In this article, I cover a few points to be careful about, during experiment design and data collection. Again, as with the previous two articles, the block diagram describing the “process flow” for solving a problem is reproduced below.
a. Picking a non-measurable outcome
An outcome defined at the problem definition step should be a phenomenon that can be measured using tools that exist or that are to be built as a part of the solution. A hazy definition that cannot be put down into a “process” should not be used. This will ensure that the hypotheses that we define can be evaluated and the best one picked.
An example would be that of extracting psychological constructs like “happiness”, “aggression”, or “intelligence”. Having qualitative definitions are just not enough in this case: It should refer to an outcome that is measurable quantitatively, say, on a Likert scale, through a proper calibrated instrument; if we’re dealing with “intelligence”, we could go with the “Wonderlic” inventory or its derivative that measures intelligence quotient.
b. Relying on subjective or self-reported measures
One has to especially be careful when dealing with measures that inherently are subjective or are self-reported. Self-reported measures are affected by factors like self-deception and lack of self-awareness. For an “engineering solution”, these measures are harder to model as all variables that are required to factor in the subjectivity are usually not available.

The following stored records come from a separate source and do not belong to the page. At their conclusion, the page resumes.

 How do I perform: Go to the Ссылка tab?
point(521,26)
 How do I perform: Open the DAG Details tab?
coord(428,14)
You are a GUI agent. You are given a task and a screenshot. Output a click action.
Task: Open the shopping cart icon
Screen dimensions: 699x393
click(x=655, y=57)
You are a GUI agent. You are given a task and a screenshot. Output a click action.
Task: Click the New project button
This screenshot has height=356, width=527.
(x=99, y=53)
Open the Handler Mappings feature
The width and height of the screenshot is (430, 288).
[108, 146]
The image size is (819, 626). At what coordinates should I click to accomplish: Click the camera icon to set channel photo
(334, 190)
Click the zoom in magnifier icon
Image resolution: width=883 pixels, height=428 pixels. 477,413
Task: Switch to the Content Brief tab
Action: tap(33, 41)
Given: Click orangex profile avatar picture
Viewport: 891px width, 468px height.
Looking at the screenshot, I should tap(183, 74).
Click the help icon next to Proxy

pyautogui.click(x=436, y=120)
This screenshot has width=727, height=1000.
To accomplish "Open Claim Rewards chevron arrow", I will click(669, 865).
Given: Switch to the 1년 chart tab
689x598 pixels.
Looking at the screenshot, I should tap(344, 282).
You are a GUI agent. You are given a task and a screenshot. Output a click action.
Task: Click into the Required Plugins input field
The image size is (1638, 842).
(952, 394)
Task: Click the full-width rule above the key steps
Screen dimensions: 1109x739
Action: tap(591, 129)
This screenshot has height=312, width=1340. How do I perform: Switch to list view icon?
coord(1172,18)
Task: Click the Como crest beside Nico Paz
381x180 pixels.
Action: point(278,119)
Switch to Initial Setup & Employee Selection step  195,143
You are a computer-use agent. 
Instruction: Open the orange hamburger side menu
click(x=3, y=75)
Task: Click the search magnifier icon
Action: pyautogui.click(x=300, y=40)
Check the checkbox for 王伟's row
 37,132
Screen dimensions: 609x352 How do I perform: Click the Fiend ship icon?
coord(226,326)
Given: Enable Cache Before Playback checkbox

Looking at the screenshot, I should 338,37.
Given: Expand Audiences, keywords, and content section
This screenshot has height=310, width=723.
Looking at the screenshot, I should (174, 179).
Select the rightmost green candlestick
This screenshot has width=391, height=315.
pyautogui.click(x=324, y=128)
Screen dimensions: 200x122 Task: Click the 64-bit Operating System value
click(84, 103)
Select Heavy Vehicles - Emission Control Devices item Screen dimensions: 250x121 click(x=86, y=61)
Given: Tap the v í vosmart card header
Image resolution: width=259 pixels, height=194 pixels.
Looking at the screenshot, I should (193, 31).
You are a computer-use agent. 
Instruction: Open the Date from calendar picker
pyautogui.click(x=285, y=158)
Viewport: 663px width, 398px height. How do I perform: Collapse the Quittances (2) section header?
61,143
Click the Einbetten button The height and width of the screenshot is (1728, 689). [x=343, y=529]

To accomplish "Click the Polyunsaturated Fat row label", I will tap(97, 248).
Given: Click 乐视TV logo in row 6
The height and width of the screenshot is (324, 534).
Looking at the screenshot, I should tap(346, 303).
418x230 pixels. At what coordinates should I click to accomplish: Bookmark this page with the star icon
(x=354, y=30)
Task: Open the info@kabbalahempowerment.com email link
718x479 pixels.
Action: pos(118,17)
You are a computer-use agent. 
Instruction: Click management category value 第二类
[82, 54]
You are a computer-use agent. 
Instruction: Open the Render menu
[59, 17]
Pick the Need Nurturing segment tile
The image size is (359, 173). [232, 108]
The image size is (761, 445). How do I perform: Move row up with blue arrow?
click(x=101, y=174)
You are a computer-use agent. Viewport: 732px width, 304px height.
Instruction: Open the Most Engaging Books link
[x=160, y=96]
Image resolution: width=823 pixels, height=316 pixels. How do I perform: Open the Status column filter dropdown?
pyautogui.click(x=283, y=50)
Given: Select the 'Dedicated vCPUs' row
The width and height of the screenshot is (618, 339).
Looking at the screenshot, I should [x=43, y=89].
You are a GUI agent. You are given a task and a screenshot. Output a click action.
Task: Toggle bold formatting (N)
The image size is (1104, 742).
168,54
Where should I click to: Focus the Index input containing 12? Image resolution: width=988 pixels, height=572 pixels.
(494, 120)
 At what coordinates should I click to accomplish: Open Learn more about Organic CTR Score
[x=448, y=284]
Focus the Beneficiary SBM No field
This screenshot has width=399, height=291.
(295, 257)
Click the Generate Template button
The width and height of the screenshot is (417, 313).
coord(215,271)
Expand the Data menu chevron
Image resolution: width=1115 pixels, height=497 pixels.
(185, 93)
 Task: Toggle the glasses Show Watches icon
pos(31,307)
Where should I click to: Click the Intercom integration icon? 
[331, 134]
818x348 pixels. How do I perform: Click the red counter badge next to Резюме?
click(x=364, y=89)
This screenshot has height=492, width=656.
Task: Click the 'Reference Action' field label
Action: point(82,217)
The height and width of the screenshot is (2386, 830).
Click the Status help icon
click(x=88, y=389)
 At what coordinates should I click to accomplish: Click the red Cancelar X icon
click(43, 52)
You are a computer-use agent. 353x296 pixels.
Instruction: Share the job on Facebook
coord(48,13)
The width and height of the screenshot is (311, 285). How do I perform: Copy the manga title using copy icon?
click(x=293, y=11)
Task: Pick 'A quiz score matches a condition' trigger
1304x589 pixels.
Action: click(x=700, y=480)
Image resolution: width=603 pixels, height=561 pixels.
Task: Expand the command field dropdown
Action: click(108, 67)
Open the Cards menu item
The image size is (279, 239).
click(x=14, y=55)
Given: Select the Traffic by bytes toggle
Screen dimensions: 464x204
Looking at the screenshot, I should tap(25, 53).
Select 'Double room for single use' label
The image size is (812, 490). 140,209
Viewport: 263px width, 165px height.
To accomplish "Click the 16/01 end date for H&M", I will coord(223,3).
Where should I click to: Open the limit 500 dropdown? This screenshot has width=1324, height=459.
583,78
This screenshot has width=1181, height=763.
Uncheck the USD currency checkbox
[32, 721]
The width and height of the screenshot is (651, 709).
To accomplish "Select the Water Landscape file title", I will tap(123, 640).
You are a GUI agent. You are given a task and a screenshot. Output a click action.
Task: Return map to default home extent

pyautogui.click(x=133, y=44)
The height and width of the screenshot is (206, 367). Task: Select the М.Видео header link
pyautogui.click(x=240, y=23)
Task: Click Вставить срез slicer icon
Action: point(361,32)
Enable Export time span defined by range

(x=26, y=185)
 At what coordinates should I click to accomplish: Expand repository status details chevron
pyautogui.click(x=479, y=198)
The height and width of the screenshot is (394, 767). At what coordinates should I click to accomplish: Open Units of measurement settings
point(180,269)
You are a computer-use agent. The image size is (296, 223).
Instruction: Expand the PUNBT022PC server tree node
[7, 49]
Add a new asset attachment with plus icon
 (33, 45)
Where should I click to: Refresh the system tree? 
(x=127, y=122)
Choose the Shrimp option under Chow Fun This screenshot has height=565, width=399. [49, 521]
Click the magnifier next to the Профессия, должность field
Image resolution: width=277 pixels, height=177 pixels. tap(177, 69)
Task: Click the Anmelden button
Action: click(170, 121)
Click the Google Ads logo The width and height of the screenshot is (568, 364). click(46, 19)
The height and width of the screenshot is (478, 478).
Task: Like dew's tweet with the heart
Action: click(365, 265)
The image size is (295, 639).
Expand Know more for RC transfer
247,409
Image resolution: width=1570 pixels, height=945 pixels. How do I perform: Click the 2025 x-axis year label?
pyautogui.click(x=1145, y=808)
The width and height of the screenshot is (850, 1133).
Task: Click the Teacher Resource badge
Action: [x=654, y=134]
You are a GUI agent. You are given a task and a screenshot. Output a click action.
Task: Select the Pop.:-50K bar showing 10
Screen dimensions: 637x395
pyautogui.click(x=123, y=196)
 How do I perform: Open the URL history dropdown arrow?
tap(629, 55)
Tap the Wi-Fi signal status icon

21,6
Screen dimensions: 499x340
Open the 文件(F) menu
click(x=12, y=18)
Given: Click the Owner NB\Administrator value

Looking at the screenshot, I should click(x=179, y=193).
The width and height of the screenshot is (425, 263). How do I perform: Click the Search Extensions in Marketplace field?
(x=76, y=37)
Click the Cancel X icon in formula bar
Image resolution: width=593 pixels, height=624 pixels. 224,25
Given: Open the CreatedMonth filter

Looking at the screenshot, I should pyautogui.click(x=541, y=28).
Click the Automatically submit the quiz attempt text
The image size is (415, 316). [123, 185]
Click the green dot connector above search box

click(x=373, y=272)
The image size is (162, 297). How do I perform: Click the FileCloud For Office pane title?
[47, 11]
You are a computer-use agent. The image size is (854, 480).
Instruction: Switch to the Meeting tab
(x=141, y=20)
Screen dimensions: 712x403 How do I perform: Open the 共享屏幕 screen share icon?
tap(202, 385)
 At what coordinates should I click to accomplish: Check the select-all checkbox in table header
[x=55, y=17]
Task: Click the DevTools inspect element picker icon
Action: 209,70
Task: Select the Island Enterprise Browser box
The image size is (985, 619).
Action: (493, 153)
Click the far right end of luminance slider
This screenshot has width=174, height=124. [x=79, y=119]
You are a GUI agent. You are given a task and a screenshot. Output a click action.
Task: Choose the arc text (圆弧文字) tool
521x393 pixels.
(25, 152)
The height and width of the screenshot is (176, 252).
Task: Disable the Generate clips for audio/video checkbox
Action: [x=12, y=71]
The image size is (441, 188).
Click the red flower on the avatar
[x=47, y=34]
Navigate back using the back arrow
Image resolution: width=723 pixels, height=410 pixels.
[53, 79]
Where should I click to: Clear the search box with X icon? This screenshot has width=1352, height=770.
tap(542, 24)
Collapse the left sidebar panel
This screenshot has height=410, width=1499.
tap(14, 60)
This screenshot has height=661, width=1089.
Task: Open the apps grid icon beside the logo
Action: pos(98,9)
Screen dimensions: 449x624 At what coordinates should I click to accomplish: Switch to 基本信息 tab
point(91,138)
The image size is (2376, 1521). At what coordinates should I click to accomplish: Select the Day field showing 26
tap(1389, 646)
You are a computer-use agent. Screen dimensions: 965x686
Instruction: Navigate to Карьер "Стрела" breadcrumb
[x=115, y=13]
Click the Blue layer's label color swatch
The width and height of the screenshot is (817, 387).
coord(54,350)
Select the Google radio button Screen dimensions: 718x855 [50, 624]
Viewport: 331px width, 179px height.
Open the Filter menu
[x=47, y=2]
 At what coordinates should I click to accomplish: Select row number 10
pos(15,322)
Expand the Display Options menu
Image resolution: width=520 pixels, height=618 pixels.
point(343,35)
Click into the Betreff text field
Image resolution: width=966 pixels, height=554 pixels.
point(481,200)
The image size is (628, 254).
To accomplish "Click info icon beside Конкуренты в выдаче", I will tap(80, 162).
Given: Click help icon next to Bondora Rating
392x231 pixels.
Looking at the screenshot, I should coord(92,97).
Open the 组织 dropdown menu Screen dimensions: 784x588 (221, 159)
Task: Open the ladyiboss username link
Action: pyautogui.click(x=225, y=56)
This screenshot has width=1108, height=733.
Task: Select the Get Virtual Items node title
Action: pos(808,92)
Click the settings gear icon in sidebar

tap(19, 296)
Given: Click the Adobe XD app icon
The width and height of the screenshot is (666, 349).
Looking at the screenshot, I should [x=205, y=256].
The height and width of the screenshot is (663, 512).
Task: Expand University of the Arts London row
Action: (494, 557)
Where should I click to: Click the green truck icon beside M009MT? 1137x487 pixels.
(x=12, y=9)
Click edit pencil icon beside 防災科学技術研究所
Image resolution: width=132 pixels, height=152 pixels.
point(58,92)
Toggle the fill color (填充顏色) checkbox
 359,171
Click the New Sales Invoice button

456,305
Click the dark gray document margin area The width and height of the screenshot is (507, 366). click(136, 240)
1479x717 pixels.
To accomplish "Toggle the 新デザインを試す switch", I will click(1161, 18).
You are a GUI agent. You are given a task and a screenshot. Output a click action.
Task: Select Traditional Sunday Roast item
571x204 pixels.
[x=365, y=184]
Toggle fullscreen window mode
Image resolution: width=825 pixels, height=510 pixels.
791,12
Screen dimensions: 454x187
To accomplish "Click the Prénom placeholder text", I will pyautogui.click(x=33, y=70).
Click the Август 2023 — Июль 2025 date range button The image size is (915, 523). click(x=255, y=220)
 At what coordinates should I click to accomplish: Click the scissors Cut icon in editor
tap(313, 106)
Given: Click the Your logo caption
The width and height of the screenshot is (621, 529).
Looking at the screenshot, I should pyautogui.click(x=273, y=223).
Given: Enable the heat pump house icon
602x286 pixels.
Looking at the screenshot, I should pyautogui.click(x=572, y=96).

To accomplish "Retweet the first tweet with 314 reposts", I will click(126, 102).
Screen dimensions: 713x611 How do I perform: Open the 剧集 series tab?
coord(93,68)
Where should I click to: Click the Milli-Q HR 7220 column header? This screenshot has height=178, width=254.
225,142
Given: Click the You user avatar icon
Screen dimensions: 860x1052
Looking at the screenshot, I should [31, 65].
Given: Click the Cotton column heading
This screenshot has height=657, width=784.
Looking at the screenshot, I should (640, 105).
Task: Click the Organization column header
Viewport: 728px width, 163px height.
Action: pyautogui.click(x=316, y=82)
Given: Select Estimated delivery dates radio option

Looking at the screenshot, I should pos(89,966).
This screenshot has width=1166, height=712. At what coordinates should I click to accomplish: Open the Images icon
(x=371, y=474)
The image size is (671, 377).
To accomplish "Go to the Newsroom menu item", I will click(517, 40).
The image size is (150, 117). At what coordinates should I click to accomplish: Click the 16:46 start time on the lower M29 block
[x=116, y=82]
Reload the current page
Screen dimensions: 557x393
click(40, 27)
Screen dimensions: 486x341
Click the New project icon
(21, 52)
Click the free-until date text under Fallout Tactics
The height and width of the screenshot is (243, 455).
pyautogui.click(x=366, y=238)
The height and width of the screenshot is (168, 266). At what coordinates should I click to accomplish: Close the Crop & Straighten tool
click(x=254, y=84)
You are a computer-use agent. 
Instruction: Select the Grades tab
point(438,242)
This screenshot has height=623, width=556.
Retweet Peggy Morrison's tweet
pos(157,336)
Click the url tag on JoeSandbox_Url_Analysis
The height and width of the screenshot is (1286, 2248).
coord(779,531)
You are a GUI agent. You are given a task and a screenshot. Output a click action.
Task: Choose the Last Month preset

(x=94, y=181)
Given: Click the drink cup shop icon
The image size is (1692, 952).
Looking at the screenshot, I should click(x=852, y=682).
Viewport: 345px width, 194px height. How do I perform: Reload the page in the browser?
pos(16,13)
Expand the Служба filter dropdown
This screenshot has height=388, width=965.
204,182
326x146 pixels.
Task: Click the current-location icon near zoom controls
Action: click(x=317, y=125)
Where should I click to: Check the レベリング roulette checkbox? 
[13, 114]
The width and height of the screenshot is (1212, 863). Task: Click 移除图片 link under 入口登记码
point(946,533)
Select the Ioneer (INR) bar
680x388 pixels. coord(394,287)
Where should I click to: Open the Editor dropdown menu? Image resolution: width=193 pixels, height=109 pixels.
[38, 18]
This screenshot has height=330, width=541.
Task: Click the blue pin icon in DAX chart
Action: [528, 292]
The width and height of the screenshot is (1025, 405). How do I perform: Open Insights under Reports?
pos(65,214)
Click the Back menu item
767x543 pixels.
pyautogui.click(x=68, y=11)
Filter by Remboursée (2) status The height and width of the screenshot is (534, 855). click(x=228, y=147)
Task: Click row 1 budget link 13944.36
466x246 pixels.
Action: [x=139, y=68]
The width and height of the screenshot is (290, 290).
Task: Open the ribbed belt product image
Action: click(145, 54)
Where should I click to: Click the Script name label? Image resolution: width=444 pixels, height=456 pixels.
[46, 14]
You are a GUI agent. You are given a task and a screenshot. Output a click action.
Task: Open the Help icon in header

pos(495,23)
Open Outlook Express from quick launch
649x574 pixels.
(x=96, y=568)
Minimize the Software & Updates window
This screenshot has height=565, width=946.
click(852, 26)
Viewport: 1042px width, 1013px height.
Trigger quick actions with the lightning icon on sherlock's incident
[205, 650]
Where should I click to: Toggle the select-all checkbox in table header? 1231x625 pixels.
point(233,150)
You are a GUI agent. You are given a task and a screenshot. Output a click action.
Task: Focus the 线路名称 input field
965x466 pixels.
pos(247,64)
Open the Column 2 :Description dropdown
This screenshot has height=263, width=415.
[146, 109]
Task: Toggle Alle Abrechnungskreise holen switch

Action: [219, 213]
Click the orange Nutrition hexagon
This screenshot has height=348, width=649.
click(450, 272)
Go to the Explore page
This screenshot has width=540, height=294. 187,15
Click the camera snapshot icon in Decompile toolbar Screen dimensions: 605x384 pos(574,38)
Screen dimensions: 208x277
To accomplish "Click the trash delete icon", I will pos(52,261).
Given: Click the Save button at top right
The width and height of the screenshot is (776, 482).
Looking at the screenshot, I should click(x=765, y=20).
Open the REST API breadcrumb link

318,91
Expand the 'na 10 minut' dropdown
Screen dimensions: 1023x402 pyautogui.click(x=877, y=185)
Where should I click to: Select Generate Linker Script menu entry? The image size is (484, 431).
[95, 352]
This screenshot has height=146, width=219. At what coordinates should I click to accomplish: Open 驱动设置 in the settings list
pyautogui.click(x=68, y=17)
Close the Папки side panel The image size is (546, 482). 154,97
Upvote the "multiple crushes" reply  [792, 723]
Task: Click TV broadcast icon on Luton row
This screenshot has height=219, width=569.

For example, let’s say we need to analyse users of social media. Happiness, love, sadness, aggressiveness, extraversion of users are all measures that are not obtained directly as “ground truth” through some variable. They have to acquired through “instruments” that show some correlation to a behaviour in a scientific study. Also, the quality of measurement is dependent on (a) the quality of the research work that has led to the instrument, and (b) the applicability of assumptions of the research work, in the current scenario. Using machine learning or analysis on such measures usually turn out to be difficult. Alternatively, identifying interests in certain topics, ability to influence conversations, being an early adopter for electronic devices that might have a “reduced degree of subjectivity” and hence may be captured more reliably.
c. Relying on a single metric
A lot of times, reducing the performance of a system down to a single number is a bad idea. Multiple metrics should be computed (and later used for interpreting results) wherever possible.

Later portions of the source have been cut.